Panorama also reflects the gigantic market “correction,” i.e., downturn, in resort real estate that started in 2008. Put simply, the resort has a strong bed base, but is going deliberately slow on new real estate while focusing on excellence in the “core product,” the skiing. “We benefit from proximity to our core Alberta market, plus the passionate homeowner community,” says Paccagnan. “The company’s business model reflects entrepreneurship, inclusiveness and a passionate group of businesspeople who’ve structured the business in a way that provides good governance, while still being able to move quickly in terms of decision-making, which we feel is a competitive advantage.”
Panorama recently conducted a “re-envisioning” of the resort with multiple stakeholders, while carrying out various on-mountain improvements, including glading and “refreshing” some of the best terrain, like Taynton Bowl. Not being part of a multi-resort corporate group, says Paccagnan, “means that companies like ours need to be conscious of our capital, focusing on projects that are related to the core product and give us the best return on our investment and effort, maximizing utilization of our existing assets and being creative in making any new investment go a long way.”
“There’s no magic formula for resort ownership, because there’s such tremendous variety from area to area,” says Don Murray, vice-president of Ecosign Mountain Resort Planners Ltd. in Whistler. Ecosign conducts an annual economic survey for the Canada West Ski Areas Association. “Given the right market, a medium- to large-sized stand-alone ski area can make it. But for the stand-alone ski area, proximity to a large city is critical. If you’re isolated, you simply must build a bed base. Some ski areas would be sunk without that bed base, and although building the bed base may not be profitable, the bed base makes the skiing operations profitable.” And that means real estate development, despite the costs and risks. It may seem surprising, says Murray, “but ski area operations will outperform real estate over a 20-year period many times over.”
Meanwhile, the family-business approach that used to govern places like Whistler never died out.
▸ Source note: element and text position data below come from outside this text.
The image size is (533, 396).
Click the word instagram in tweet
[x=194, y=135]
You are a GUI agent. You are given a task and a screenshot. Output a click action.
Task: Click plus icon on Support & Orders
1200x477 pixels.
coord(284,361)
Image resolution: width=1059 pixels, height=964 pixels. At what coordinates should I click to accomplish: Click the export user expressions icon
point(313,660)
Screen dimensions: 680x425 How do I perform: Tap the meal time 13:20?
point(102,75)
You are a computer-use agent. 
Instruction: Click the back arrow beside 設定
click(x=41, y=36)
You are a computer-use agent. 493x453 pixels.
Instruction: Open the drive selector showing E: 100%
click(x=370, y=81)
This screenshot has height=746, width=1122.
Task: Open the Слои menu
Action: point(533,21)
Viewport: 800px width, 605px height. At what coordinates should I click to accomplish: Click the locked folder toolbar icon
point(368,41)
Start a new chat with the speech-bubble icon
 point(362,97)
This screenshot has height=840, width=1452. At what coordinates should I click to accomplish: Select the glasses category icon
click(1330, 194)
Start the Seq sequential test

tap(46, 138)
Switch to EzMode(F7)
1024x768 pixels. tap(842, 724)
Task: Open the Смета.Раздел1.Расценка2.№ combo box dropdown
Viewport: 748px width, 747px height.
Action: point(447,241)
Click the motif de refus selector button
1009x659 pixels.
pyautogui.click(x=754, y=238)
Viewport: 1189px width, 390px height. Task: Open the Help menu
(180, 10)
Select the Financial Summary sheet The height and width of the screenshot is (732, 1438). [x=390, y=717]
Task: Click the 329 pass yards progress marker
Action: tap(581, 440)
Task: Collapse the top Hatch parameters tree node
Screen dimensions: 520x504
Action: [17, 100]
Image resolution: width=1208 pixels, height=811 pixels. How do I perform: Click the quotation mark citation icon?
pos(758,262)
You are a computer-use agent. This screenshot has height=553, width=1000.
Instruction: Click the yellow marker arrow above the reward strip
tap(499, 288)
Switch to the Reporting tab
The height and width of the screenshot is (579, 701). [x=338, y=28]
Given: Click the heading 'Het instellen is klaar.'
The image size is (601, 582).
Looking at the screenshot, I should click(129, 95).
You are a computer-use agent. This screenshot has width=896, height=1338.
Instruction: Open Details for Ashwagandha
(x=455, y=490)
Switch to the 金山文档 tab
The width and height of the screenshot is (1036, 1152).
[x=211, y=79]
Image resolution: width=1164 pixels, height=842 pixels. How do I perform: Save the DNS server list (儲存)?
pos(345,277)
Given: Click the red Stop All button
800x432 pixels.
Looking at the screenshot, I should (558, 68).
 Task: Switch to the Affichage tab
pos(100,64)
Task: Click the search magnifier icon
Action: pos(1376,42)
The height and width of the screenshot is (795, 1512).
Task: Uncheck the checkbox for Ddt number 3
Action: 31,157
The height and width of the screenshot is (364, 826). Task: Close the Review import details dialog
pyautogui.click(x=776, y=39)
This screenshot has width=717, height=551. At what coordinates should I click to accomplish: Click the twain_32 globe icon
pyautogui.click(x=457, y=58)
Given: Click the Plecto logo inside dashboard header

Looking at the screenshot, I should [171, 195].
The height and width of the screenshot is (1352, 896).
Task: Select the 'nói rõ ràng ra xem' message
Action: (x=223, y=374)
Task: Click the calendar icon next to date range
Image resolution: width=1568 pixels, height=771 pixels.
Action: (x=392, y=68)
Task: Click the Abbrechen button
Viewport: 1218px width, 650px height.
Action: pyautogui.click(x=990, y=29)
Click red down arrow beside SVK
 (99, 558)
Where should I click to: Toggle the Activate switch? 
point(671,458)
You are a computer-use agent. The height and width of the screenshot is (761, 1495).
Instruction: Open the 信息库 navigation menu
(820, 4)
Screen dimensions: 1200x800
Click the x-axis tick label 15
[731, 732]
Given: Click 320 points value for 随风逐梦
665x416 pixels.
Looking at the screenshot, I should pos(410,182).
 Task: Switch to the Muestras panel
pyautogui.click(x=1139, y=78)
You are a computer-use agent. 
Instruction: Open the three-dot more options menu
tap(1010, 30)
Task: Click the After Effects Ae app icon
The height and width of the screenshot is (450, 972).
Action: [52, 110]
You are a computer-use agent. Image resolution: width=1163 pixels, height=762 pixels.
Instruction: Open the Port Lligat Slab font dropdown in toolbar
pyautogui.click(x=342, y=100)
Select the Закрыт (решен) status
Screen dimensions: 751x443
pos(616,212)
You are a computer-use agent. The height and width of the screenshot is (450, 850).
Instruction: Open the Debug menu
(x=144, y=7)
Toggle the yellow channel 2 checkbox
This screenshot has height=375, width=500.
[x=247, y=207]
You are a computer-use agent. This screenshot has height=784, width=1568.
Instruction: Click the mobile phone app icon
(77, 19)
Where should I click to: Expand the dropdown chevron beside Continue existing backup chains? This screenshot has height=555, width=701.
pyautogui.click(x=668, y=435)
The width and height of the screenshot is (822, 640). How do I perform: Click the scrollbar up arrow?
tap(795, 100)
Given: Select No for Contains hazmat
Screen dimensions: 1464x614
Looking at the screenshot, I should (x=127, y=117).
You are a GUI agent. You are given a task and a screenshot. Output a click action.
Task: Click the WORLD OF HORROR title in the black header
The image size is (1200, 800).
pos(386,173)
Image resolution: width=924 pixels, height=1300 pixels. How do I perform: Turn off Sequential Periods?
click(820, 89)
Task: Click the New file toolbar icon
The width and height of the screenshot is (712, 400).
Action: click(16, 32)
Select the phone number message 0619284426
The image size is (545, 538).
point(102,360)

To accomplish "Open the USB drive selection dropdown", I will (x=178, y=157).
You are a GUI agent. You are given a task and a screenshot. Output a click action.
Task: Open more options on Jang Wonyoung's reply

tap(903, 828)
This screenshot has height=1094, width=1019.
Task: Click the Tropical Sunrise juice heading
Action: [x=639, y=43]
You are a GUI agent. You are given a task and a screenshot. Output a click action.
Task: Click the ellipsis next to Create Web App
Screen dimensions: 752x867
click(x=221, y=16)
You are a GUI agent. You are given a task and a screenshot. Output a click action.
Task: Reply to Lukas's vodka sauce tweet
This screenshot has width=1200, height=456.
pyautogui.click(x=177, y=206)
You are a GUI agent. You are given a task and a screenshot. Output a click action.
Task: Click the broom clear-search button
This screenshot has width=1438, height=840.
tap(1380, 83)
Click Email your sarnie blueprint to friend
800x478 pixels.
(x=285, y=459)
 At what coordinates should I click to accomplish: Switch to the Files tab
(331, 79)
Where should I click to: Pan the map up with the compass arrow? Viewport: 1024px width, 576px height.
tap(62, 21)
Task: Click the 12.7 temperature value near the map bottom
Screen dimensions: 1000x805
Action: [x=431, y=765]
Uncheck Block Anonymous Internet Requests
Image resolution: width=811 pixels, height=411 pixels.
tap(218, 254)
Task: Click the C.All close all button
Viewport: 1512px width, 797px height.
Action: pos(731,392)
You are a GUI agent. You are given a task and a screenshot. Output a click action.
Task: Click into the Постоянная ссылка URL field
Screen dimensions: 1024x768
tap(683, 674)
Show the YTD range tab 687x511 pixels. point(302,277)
Another variant is a group of outsiders who happen to be successful businesspeople in other fields, and are primarily united by their love of skiing, purchasing a ski area. That’s what happened to Whitewater near Nelson, B.C., several years ago, and the ski hill was promptly expanded. Still another is a non-local entrepreneur who is charmed by an area buying the local ski hill and working to advance a common vision, which is what occurred at Red Mountain in Rossland, B.C. Down in the U.S., there’s been a major churn in ownership in the past couple of years in states like Utah and Colorado.
Even the multi-resort corporate model still works well under the right circumstances, Murray says. The previous era had suffered from huge over-capitalization due to an “arms race” of excessive growth among several resort corporations. That’s over with. Today, they’re focused on operating profitably. Large corporate owners not only have the capital to maintain modern infrastructure, they wield the pooled talent to get things done efficiently, not least navigating the often Byzantine regulatory processes for new terrain and lift approvals. U.S.-based Vail Resorts is perhaps the most successful example of this model. It has been buying up resorts and investing in on-mountain improvements. But it now seems clear that this is just one approach among several, workable in some cases, unviable in others. And no longer the wave of the future.